- _WRITTEN PROBLEM_
Recast the part of the records below that opens with the line containing "Viewport: 1509px width, 812px height." and closes with the line containing "coord(558,846)" as a Markdown table, skipping blank lines. Use the columns "Row" for the row number and "Line" for the line.

Text and element pointing records
begin

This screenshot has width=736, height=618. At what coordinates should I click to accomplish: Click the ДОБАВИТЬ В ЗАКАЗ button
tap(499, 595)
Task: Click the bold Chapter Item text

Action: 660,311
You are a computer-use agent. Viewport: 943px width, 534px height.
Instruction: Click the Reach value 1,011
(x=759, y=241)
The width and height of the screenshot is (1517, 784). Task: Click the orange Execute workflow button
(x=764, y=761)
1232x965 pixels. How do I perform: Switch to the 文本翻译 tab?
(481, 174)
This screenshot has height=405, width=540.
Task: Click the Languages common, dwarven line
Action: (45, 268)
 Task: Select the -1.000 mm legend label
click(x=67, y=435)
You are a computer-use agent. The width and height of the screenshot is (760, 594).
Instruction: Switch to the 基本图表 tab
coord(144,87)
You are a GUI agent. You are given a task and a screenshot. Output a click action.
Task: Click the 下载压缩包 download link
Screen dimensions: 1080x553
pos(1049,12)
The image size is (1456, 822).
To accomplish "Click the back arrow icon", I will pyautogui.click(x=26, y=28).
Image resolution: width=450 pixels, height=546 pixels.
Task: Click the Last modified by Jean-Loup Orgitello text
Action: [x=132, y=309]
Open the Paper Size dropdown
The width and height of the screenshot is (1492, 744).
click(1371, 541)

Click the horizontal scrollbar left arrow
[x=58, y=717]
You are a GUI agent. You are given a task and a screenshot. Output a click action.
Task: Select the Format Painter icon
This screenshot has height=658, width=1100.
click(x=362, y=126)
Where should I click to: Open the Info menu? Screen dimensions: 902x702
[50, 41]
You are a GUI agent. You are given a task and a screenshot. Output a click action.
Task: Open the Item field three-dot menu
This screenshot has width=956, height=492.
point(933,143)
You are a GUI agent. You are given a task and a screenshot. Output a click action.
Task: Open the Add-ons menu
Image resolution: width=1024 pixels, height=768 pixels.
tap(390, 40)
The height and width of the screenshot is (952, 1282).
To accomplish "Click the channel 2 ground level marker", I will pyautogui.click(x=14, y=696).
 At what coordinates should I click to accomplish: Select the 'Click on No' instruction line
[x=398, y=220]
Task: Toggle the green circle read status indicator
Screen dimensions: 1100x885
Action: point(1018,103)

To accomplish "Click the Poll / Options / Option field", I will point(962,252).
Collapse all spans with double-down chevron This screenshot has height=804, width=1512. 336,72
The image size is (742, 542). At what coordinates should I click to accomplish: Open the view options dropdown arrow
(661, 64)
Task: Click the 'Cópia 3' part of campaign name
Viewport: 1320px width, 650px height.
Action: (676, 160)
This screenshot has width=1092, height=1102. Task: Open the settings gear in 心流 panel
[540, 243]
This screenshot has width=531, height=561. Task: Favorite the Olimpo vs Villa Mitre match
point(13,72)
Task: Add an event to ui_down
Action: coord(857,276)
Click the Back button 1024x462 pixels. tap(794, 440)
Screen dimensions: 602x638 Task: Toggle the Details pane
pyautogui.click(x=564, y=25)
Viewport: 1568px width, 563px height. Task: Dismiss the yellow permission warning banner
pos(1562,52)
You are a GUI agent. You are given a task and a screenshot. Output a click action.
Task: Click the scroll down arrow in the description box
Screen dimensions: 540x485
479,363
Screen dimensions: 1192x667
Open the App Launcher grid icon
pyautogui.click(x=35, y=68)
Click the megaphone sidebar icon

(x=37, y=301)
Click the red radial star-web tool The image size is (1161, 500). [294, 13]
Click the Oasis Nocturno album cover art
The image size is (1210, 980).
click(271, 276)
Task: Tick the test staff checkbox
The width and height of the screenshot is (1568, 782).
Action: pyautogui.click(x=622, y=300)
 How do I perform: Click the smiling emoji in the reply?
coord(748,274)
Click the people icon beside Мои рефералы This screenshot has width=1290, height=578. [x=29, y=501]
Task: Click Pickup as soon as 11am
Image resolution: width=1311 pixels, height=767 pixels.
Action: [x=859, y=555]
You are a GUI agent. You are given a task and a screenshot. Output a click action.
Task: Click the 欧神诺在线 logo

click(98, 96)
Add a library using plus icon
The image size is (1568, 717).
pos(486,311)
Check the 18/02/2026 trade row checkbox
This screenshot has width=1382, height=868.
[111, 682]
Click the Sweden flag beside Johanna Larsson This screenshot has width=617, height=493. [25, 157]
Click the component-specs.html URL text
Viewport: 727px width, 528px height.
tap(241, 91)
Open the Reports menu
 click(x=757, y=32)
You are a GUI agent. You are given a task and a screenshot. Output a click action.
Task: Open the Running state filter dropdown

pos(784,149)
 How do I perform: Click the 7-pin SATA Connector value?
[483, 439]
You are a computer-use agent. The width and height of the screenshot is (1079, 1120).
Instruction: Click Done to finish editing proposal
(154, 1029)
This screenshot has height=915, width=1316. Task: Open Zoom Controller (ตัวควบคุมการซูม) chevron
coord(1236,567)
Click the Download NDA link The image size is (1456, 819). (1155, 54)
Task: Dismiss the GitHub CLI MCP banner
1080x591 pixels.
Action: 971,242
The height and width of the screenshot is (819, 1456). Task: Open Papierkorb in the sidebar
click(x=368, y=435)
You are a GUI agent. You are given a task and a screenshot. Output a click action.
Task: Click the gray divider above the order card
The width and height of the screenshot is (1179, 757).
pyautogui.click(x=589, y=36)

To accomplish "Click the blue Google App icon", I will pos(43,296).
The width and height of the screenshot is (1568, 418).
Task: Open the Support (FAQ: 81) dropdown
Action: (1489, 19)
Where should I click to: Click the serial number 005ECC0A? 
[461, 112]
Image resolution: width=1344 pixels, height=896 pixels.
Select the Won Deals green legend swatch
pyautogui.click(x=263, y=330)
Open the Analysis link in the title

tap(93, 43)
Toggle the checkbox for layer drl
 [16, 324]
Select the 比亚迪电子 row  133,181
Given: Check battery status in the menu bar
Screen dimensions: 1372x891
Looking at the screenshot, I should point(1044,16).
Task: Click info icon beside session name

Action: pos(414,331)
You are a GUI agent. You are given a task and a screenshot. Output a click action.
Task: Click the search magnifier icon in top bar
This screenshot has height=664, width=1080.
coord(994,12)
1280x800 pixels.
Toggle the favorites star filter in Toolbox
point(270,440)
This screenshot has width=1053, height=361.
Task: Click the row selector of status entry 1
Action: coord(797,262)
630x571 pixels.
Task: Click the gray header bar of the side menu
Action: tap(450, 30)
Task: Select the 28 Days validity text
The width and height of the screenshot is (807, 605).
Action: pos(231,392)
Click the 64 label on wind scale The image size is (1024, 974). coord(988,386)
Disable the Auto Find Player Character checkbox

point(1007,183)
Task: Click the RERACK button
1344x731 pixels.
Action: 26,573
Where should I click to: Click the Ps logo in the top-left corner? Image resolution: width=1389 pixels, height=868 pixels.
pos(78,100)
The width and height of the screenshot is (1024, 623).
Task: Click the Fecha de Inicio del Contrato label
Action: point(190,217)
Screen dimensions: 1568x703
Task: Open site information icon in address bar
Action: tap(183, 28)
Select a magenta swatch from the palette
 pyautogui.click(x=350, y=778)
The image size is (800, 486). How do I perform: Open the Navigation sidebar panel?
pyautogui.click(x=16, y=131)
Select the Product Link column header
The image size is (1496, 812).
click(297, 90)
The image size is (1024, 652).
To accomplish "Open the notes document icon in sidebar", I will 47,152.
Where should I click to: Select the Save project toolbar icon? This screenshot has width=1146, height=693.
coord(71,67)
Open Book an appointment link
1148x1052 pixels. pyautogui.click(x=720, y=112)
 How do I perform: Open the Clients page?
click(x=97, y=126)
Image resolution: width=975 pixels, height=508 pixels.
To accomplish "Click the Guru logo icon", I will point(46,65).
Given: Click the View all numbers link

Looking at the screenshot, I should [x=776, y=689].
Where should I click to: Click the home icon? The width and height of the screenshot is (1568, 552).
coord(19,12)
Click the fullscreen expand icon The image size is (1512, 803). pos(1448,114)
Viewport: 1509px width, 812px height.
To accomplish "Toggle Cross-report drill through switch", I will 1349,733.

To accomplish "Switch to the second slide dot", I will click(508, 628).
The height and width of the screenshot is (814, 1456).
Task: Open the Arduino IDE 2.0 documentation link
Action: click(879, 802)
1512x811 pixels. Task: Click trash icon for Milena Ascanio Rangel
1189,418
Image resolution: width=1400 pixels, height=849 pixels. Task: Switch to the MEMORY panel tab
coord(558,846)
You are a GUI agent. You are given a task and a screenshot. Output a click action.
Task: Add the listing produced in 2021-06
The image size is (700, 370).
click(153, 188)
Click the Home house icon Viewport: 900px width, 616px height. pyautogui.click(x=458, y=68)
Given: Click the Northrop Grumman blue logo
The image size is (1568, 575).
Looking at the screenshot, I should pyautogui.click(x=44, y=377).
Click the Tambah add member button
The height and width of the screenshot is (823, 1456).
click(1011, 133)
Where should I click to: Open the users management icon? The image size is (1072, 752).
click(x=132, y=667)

end

- _RESULT BELOW_
| Row | Line |
|---|---|
| 1 | Viewport: 1509px width, 812px height. |
| 2 | To accomplish "Toggle Cross-report drill through switch", I will 1349,733. |
| 3 | To accomplish "Switch to the second slide dot", I will click(508, 628). |
| 4 | The height and width of the screenshot is (814, 1456). |
| 5 | Task: Open the Arduino IDE 2.0 documentation link |
| 6 | Action: click(879, 802) |
| 7 | 1512x811 pixels. Task: Click trash icon for Milena Ascanio Rangel |
| 8 | 1189,418 |
| 9 | Image resolution: width=1400 pixels, height=849 pixels. Task: Switch to the MEMORY panel tab |
| 10 | coord(558,846) |